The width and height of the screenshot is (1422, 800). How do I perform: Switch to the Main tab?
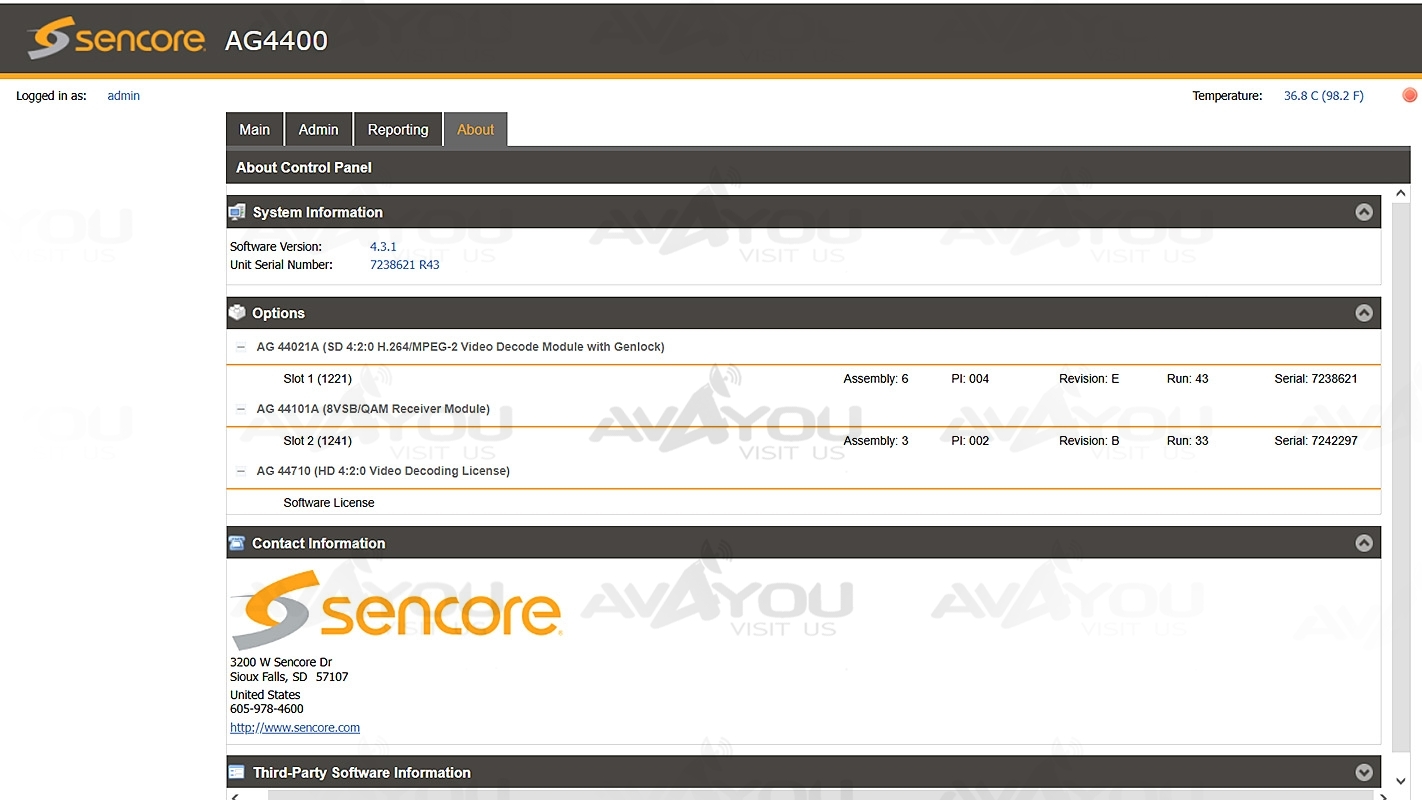[254, 130]
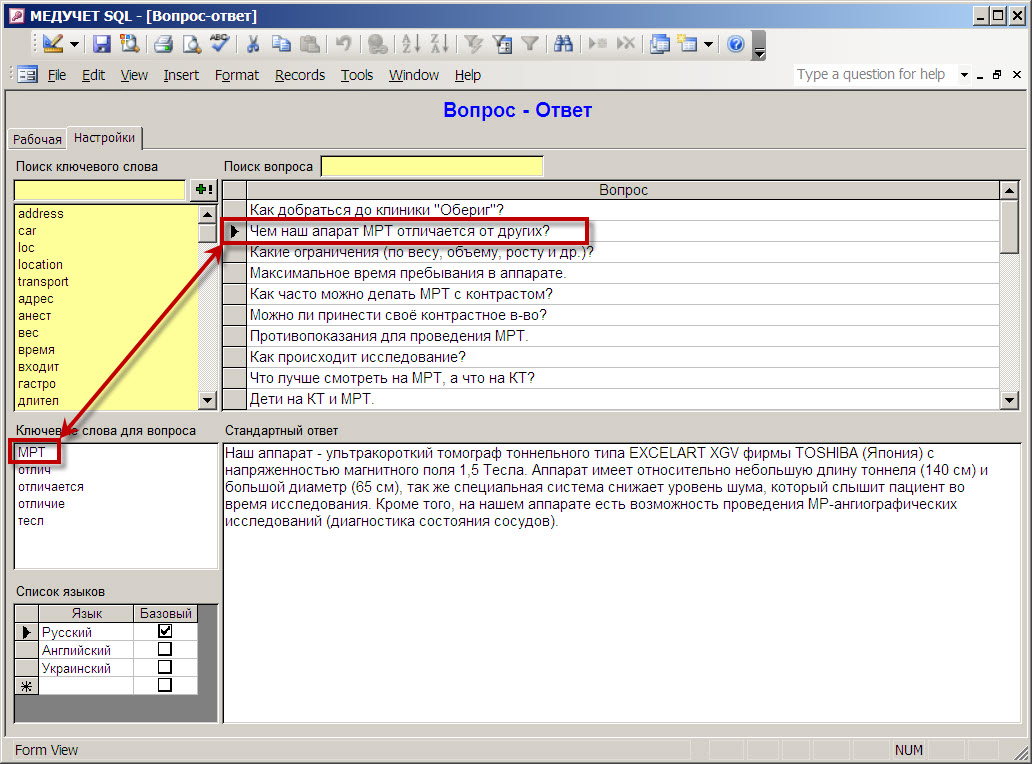Image resolution: width=1032 pixels, height=764 pixels.
Task: Run the Spelling check tool
Action: (220, 44)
--------------------------------
What to produce:
Could you retype each line of the material above exactly, skipping the pictures?

Solution to the problem:
The width and height of the screenshot is (1422, 800). How do I perform: Switch to the Main tab?
[254, 130]
Image resolution: width=1032 pixels, height=764 pixels.
Task: Run the Spelling check tool
Action: (220, 44)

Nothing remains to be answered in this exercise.